» **Passage**:
^^^^^^^^^^^^^^^^

Planning politics and media | Pakistan Press Foundation (PPF)

Pakistan Press Foundation

Planning politics and media

Pakistan Press Foundation

Media represents the government and political picture at large. It is fair to assume that the broader picture shows issues of Pakistan on contentions between India and Pakistan, the Kashmir issue, Pakistan-Afghanistan foreign policy, role of the US, Saudi Arabia, Iran and China. But as a citizen one may ask: Where is the political contest on public issues of those living below the poverty line? Is there any pre-budget discussion on poverty as a mainstream issue? Have our political parties ever fought on eliminating poverty, hunger or human rights violation?

According to Multidimensional Poverty Index report 2015–2016, nearly 39% of Pakistanis live in multidimensional poverty — a broader concept of poverty that reflects on human deprivation of health, education and standard of living — with the highest rates of poverty in Fata and Balochistan. Poverty in urban areas is 9.3% as compared to 54.6% in rural areas. Education deprivation contributes as the largest share at 43%, followed by living standards at nearly 32% and health at 26%.

In Pakistan, chronic poverty is never discussed as a mainstream issue. Matters such as health, education and clean drinking water are often only articulated by the urban, educated middle class. Issues of below poverty underprivileged masses are never discussed as they don’t make a political pressure group. As a result, the federal or provincial level poverty eradication plans seem void of ground reality.

^^^^^^^^^^^^^^^^

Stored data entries
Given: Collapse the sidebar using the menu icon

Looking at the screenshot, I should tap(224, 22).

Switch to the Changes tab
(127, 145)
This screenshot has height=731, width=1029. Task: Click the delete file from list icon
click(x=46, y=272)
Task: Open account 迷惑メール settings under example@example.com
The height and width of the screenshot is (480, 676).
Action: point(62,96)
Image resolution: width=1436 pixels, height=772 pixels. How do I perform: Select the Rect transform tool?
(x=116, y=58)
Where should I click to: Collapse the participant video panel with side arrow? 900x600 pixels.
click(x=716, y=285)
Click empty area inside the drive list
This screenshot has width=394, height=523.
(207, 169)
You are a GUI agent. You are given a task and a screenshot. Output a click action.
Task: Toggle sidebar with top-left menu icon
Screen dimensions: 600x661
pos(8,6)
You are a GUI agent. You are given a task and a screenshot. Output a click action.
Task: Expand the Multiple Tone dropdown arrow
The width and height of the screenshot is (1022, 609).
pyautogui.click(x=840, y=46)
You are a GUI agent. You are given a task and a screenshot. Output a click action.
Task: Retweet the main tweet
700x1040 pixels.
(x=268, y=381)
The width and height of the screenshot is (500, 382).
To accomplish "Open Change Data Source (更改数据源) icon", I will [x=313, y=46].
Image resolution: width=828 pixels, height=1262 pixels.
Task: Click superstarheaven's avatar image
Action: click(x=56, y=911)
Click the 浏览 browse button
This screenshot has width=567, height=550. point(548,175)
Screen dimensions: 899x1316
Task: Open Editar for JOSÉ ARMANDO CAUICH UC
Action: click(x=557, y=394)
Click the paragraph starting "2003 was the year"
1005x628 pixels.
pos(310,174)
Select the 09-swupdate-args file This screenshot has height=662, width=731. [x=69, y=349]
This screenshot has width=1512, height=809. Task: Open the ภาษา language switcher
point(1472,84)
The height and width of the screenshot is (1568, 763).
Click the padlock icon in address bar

^^^^^^^^^^^^^^^^

» **What is expected**: Reproduce the poverty and politics article in full, word for word.

» **Output of the task**:
Planning politics and media | Pakistan Press Foundation (PPF)

Pakistan Press Foundation

Planning politics and media

Pakistan Press Foundation

Media represents the government and political picture at large. It is fair to assume that the broader picture shows issues of Pakistan on contentions between India and Pakistan, the Kashmir issue, Pakistan-Afghanistan foreign policy, role of the US, Saudi Arabia, Iran and China. But as a citizen one may ask: Where is the political contest on public issues of those living below the poverty line? Is there any pre-budget discussion on poverty as a mainstream issue? Have our political parties ever fought on eliminating poverty, hunger or human rights violation?

According to Multidimensional Poverty Index report 2015–2016, nearly 39% of Pakistanis live in multidimensional poverty — a broader concept of poverty that reflects on human deprivation of health, education and standard of living — with the highest rates of poverty in Fata and Balochistan. Poverty in urban areas is 9.3% as compared to 54.6% in rural areas. Education deprivation contributes as the largest share at 43%, followed by living standards at nearly 32% and health at 26%.

In Pakistan, chronic poverty is never discussed as a mainstream issue. Matters such as health, education and clean drinking water are often only articulated by the urban, educated middle class. Issues of below poverty underprivileged masses are never discussed as they don’t make a political pressure group. As a result, the federal or provincial level poverty eradication plans seem void of ground reality.